Let’s restore the data from our snapshot_1
:
$ curl -k -u "$ELASTIC_USER:$ELASTIC_PASSWORD" -X POST "https://localhost:9200/_snapshot/sample_s3_repo/snapshot_1/_restore?pretty" -H 'Content-Type: application/json' -d'
{
"indices": "companies,products"
}
'
{
"accepted" : true
}
We’ve successfully restored our indices.
N.B.: We only wanted to restore the indices we created, but if you want to overwrite everything with the snapshot data, you can do it by setting
include_global_state
totrue
while restoring.
Varify Data
To varify our data, let’s list the indices:
$ curl -XGET -k -u "$ELASTIC_USER:$ELASTIC_PASSWORD" "https://localhost:9200/_cat/indices?v&s=index&pretty"

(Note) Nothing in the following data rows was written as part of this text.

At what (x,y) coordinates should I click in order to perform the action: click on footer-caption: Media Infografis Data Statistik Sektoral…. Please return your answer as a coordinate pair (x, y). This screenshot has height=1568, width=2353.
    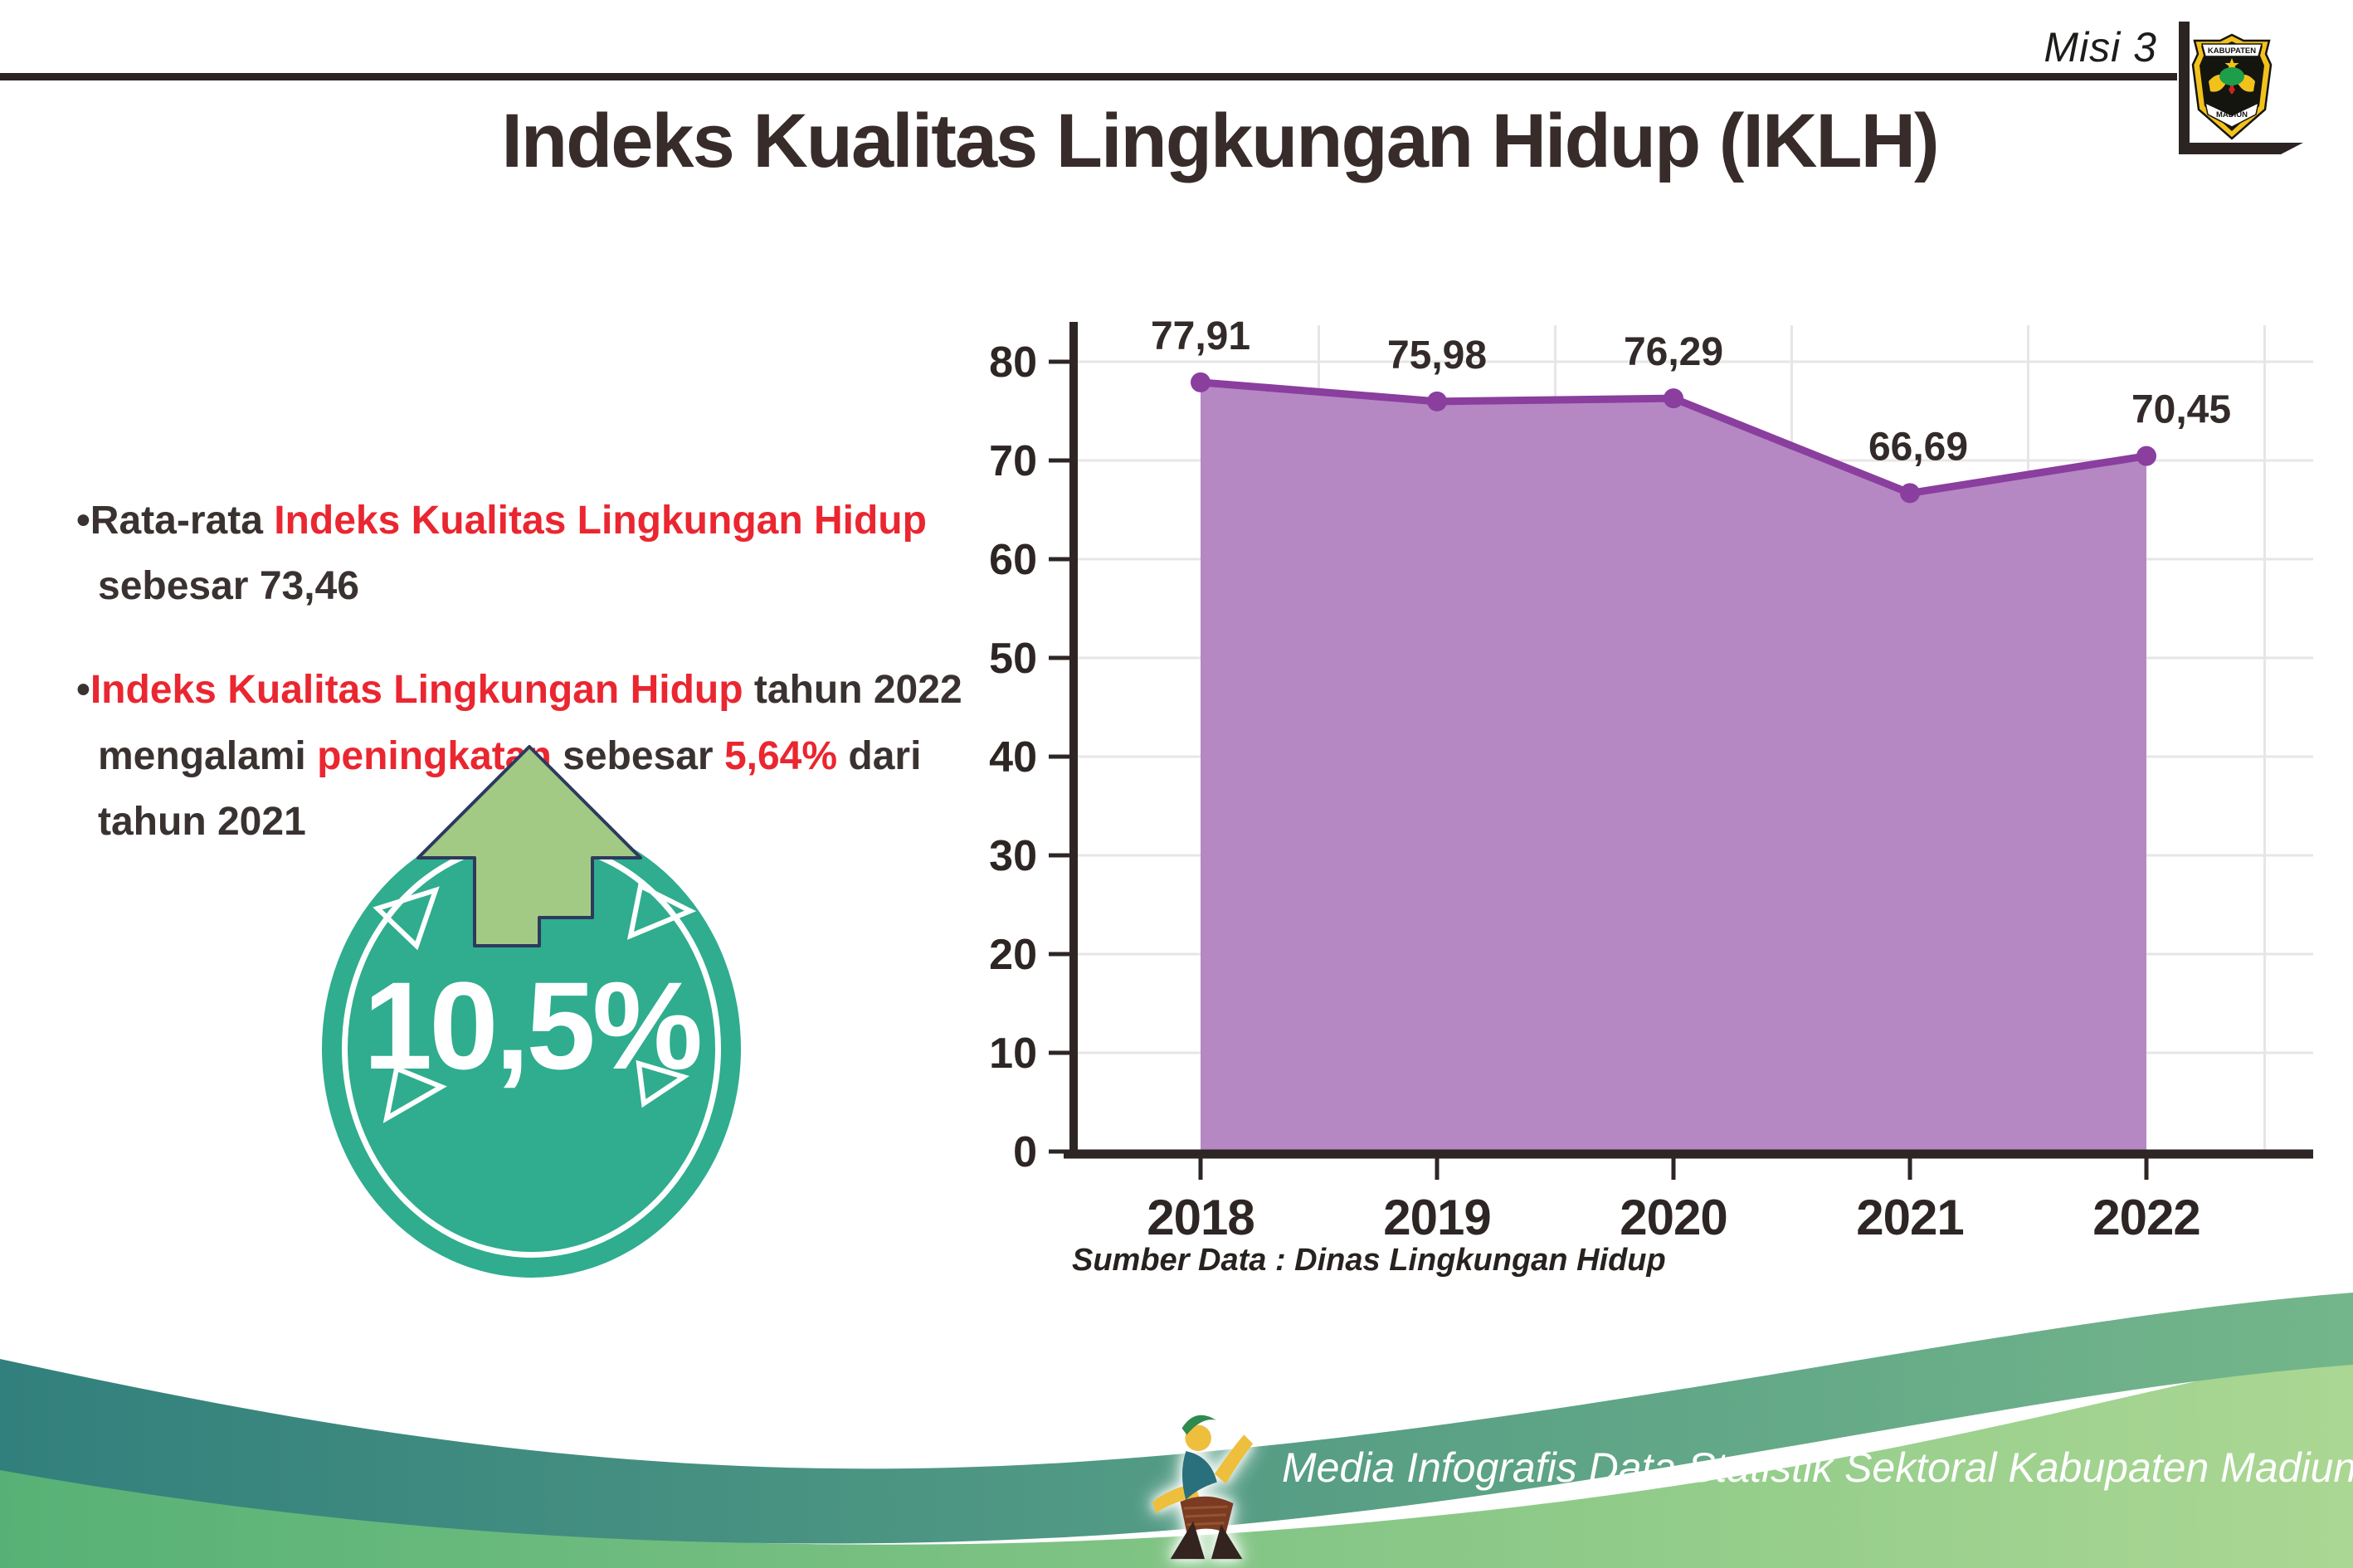
    Looking at the image, I should click on (1817, 1468).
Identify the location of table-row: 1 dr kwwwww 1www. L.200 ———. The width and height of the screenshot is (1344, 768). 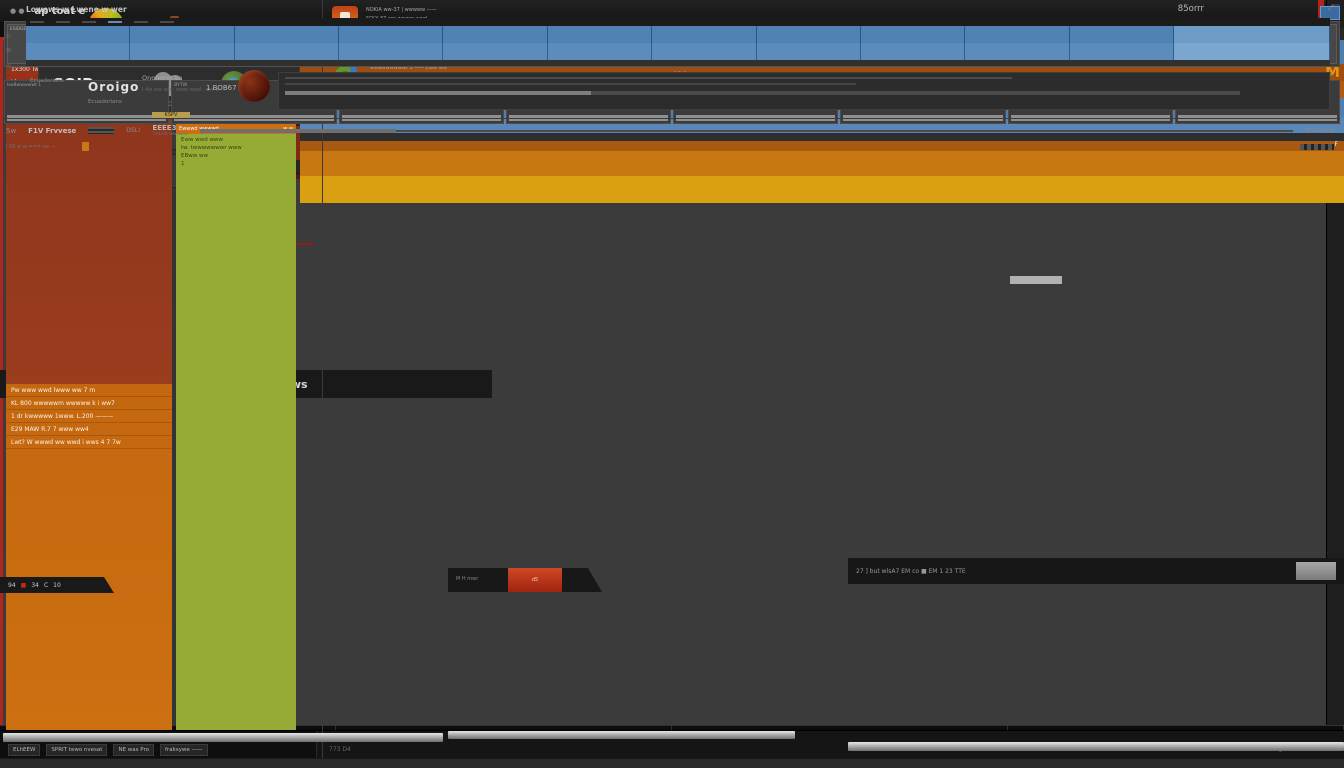
(89, 416).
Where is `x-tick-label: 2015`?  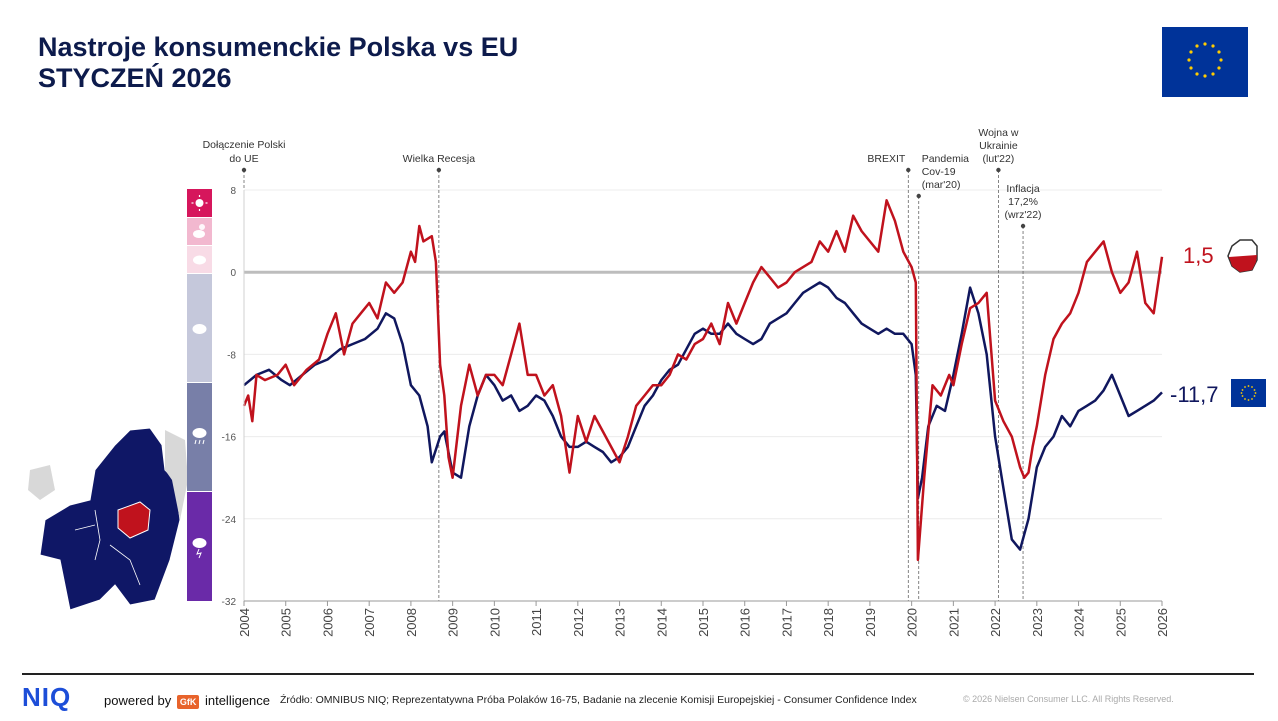 x-tick-label: 2015 is located at coordinates (704, 622).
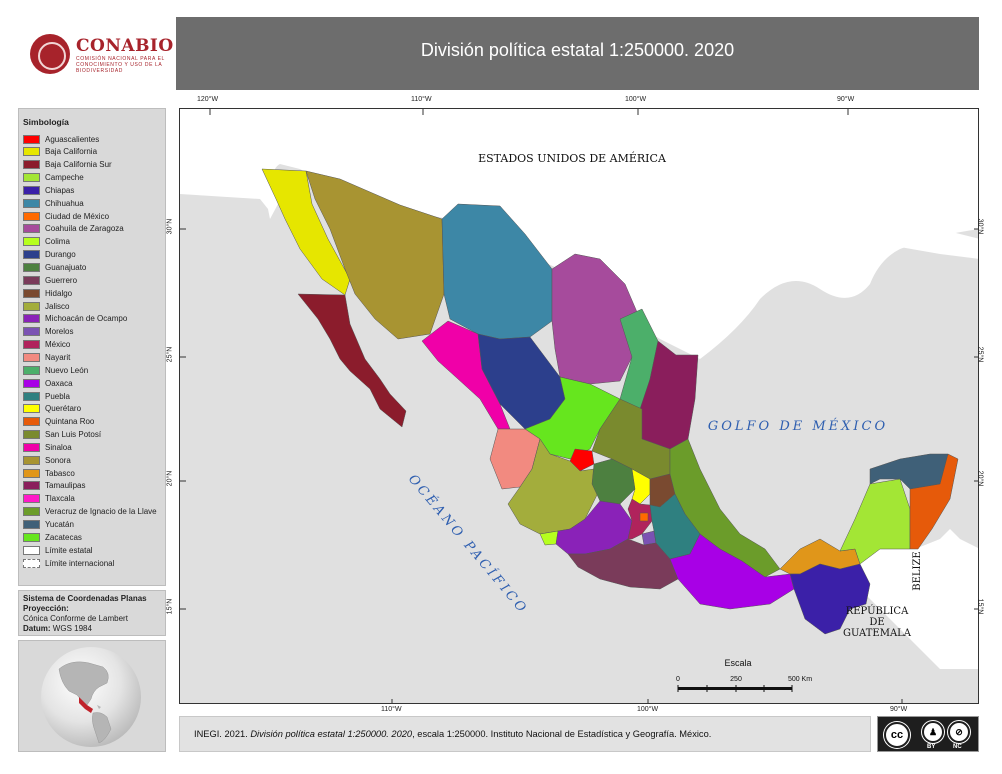 This screenshot has height=774, width=1002. I want to click on label-guatemala-3: GUATEMALA, so click(878, 634).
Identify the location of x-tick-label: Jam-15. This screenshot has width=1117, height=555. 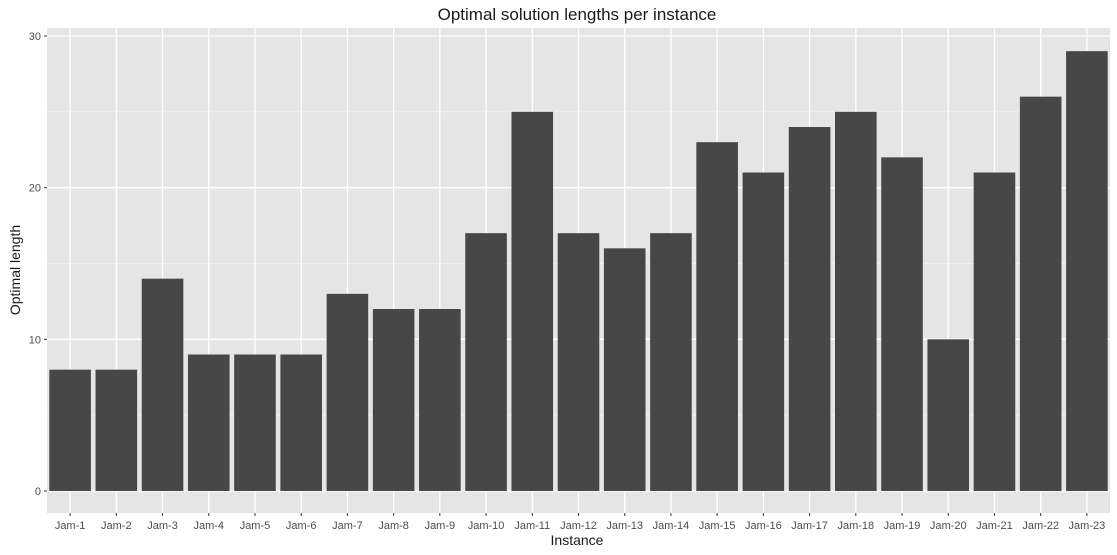
(718, 526).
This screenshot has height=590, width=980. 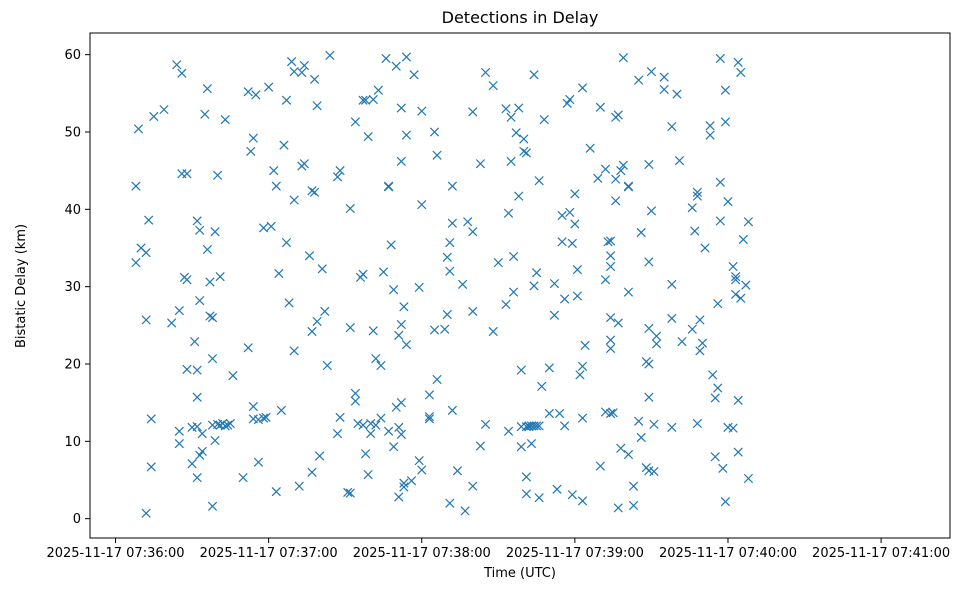 I want to click on y-tick-label: 60, so click(x=72, y=56).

health status index uuid pri rep docs.count docs.deleted store.size pri.store.size
green open .geoip_databases oiaZfJA8Q5CihQon0oR8hA 1 1 42 0 81.6mb 40.8mb
green open companies drsv-5tvQwCcte7bkUT0uQ 1 1 1 0 11.7kb 5.8kb
green open products 7TXoXy5kRFiVgZDuyqffQA 1 1 1 0 10.6kb 5.3kb
Check the content inside:
$ curl -XGET -k -u "$ELASTIC_USER:$ELASTIC_PASSWORD" "https://localhost:9200/products/_search?pretty"
{
"took" : 3,
"timed_out" : false,
"_shards" : {
"total" : 1,
"successful" : 1,
"skipped" : 0,
"failed" : 0
},
"hits" : {
"total" : {
"value" : 1,
"relation" : "eq"
},
"max_score" : 1.0,
"hits" : [
{
"_index" : "products",
"_type" : "_doc",
"_id" : "36SEeHsBS6UMHADkEvJw",
"_score" : 1.0,
"_source" : {
"name" : "KubeDB",
"vendor" : "AppsCode Inc.",
"description" : "Database Operator for Kubernetes"
}
}
]
}
}
$ curl -XGET -k -u "$ELASTIC_USER:$ELASTIC_PASSWORD" "https://localhost:9200/companies/_search?pretty"
{
"took" : 3,
"timed_out" : false,
"_shards" : {
"total" : 1,
"successful" : 1,
"skipped" : 0,
"failed" : 0
},
"hits" : {
"total" : {
"value" : 1,
"relation" : "eq"
},
"max_score" : 1.0,
"hits" : [
{
"_index" : "companies",
"_type" : "_doc",
"_id" : "4KSFeHsBS6UMHADkGvL5",
"_score" : 1.0,
"_source" : {
"name" : "AppsCode Inc.",
"mission" : "Accelerate the transition to Containers by building a Kubernetes-native Data Platform",
"products" : [
"KubeDB",
"Stash",
"KubeVault",
"Kubeform",
"ByteBuilders"
]
}
}
]
}
}
So, we have successfully retored our data from the snapshot.